Yang ends his exploration with Pixelated Milk studio head Bartosz Łojewski, the developer behind the upcoming SacriFire — an RPG that blends pixel sprites with polygonal environments:
"With the bigger companies pivoting towards the creation of huge, open-ended worlds, it creates a vacuum for games with a more 'standard' progression, smaller but tightly designed maps, and traditional approaches to combat," Łojewski explains. "The successes of Octopath Traveler, Wandering Sword, and now Star Ocean: The Second Story R prove that players old and new still have a lot of love for a more traditional era of JRPG-inspired games. The trick is adding some new ideas to the mix as well, and hopefully we've done that."

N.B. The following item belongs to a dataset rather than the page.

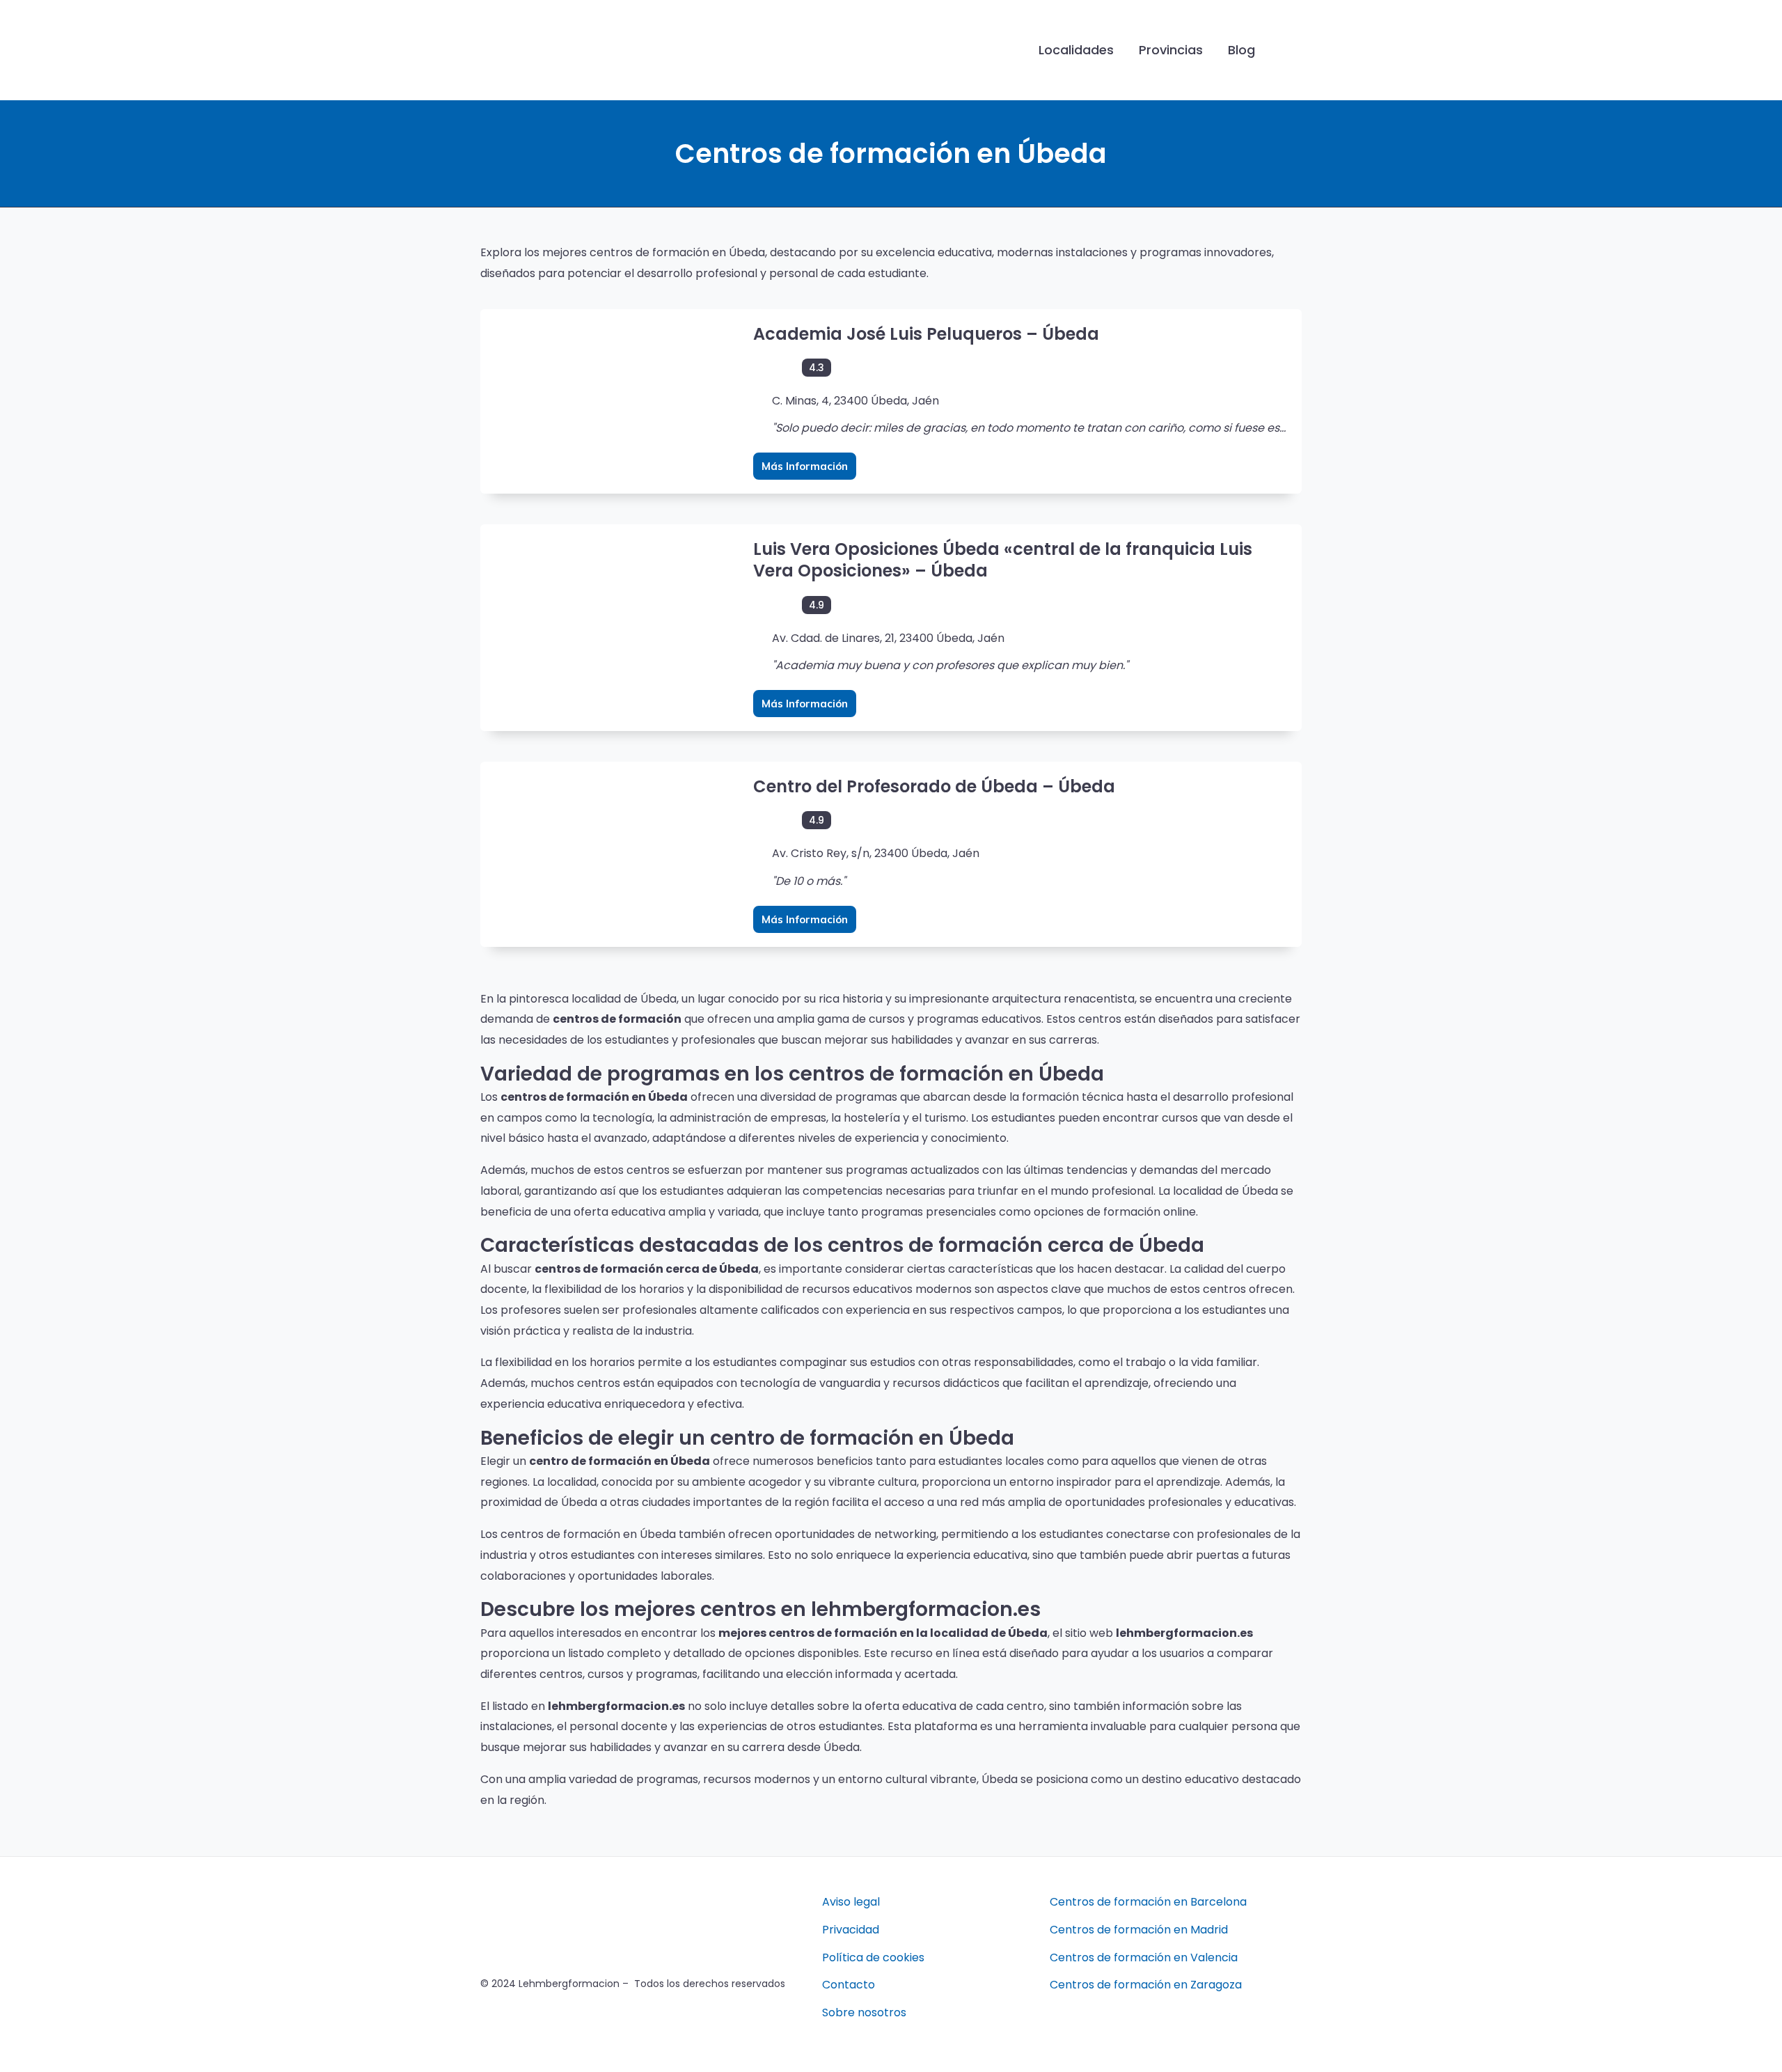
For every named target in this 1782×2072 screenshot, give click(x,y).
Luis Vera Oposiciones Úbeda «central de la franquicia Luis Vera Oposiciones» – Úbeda (1002, 559)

By happy accident, this article ran alongside a story about the discovery of a trove of unopened Super Nintendo games. Among these, Chrono Trigger: the title that got Sea of Stars auteur Thierry Boulanger into game development.
Here & Now Highlights
I produced two updates on the Israel/Hamas war with NPR’s Daniel Estrin earlier in the week. When Henry Kissinger died at 100, I pivoted along with much of the show into pieces discussing the impact of his particular brand of realpolitik. I managed to squirrel US China Commission expert James Mann into the DC Studios minutes after he met with lawmakers on Capitol Hill — he joined host Scott Tong to discuss Nixon’s fateful 1972 trip to China. Elsewhere on the show Thursday: Kissinger’s role in the carpet bombing of Cambodia from 1969 to 1973.
Sandra Day O’Connor, the first woman appointed to the Supreme Court, also died this week. She left a very different legacy, as NPR’s Nina Totenberg reports.
Albert Brooks is NOT dead. But the innovative comedian’s still getting honored this week in a new HBO documentary directed by his childhood friend Rob Reiner. I got TV critic Eric Deggans onto the show to discuss it.
I really liked reading George Yang's article the other day. I find myself wondering why the new games feel so much different from the retro games and I think his article really gave me the answer to that question... How realistic-looking video games don't mix with step-based mechanics.